§ Required work: Write out the lines below again, substituting "Select" for each occurrence of "Open" and changing nothing else. Omit the pictures from your answer.

[Items listed in a dataset]

----

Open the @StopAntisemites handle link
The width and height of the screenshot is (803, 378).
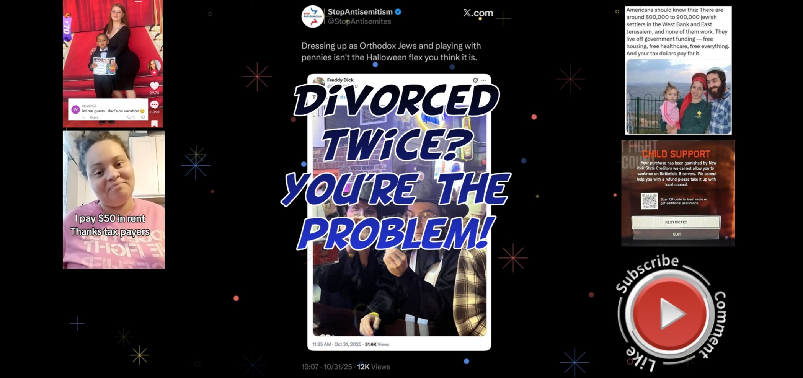[x=359, y=21]
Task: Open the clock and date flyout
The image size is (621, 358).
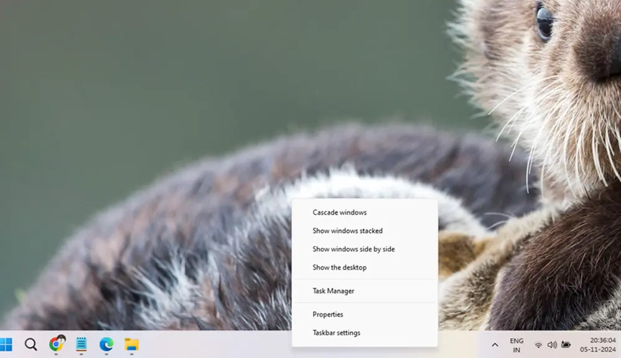Action: pyautogui.click(x=601, y=345)
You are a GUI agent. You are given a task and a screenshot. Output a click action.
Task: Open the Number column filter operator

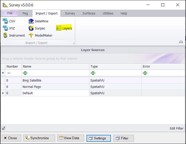pos(9,73)
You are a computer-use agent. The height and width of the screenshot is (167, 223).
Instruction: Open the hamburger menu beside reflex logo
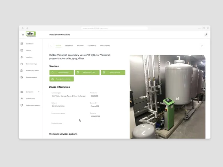(23, 34)
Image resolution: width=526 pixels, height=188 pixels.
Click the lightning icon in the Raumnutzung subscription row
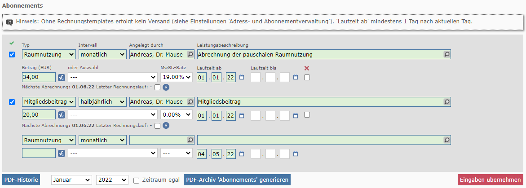coord(166,87)
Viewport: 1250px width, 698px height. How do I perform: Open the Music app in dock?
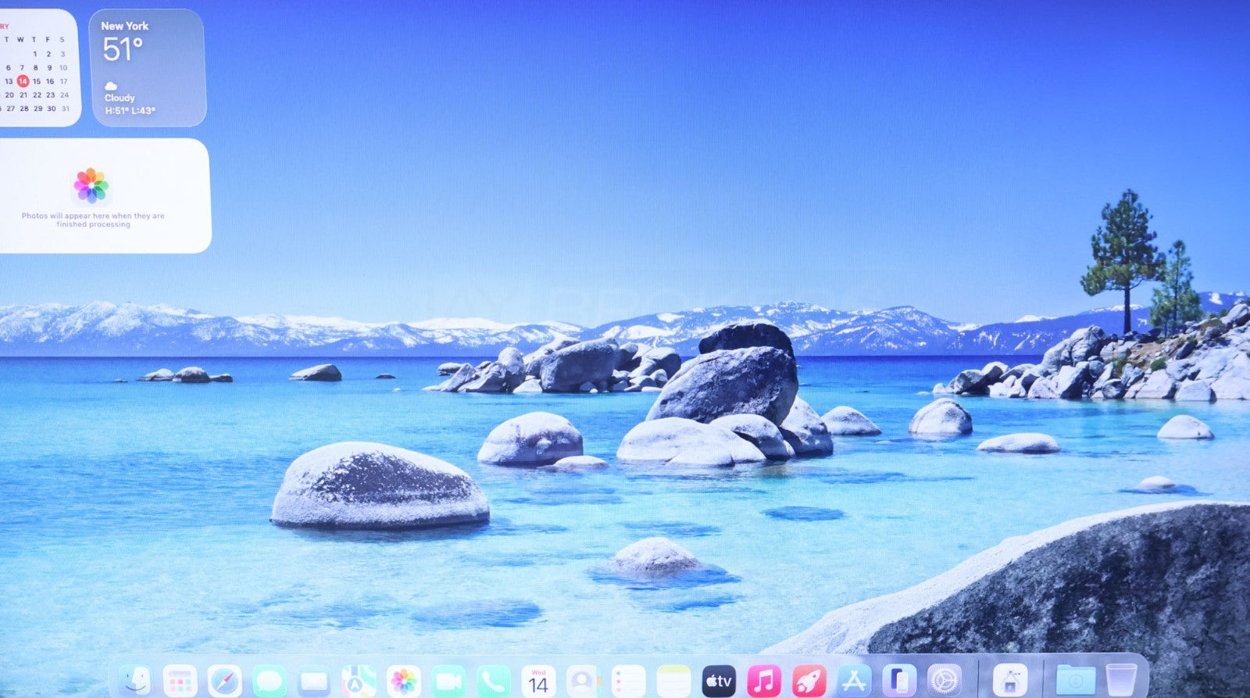(x=763, y=681)
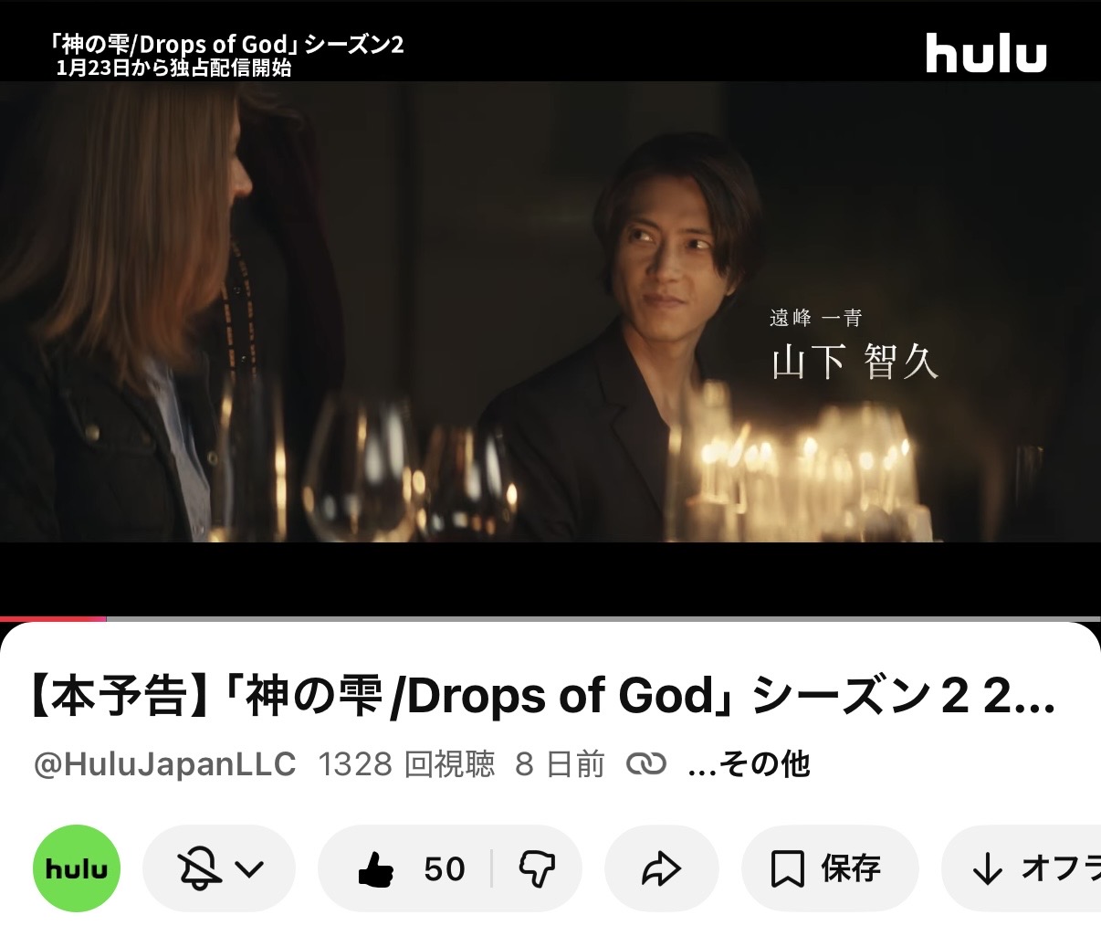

----

§ Output below:
Select the @StopAntisemites handle link
The width and height of the screenshot is (803, 378).
[x=359, y=21]
Task: Select the clock and date flyout
The image size is (621, 358).
Action: pyautogui.click(x=601, y=345)
You are a GUI agent. You are given a task and a screenshot. Output a click action.
Task: Select the Number column filter operator

pos(9,73)
You are a computer-use agent. The height and width of the screenshot is (167, 223).
Instruction: Select the hamburger menu beside reflex logo
(23, 34)
Image resolution: width=526 pixels, height=188 pixels.
Click the lightning icon in the Raumnutzung subscription row
coord(166,87)
Viewport: 1250px width, 698px height. How do I perform: Select the Music app in dock?
(x=763, y=681)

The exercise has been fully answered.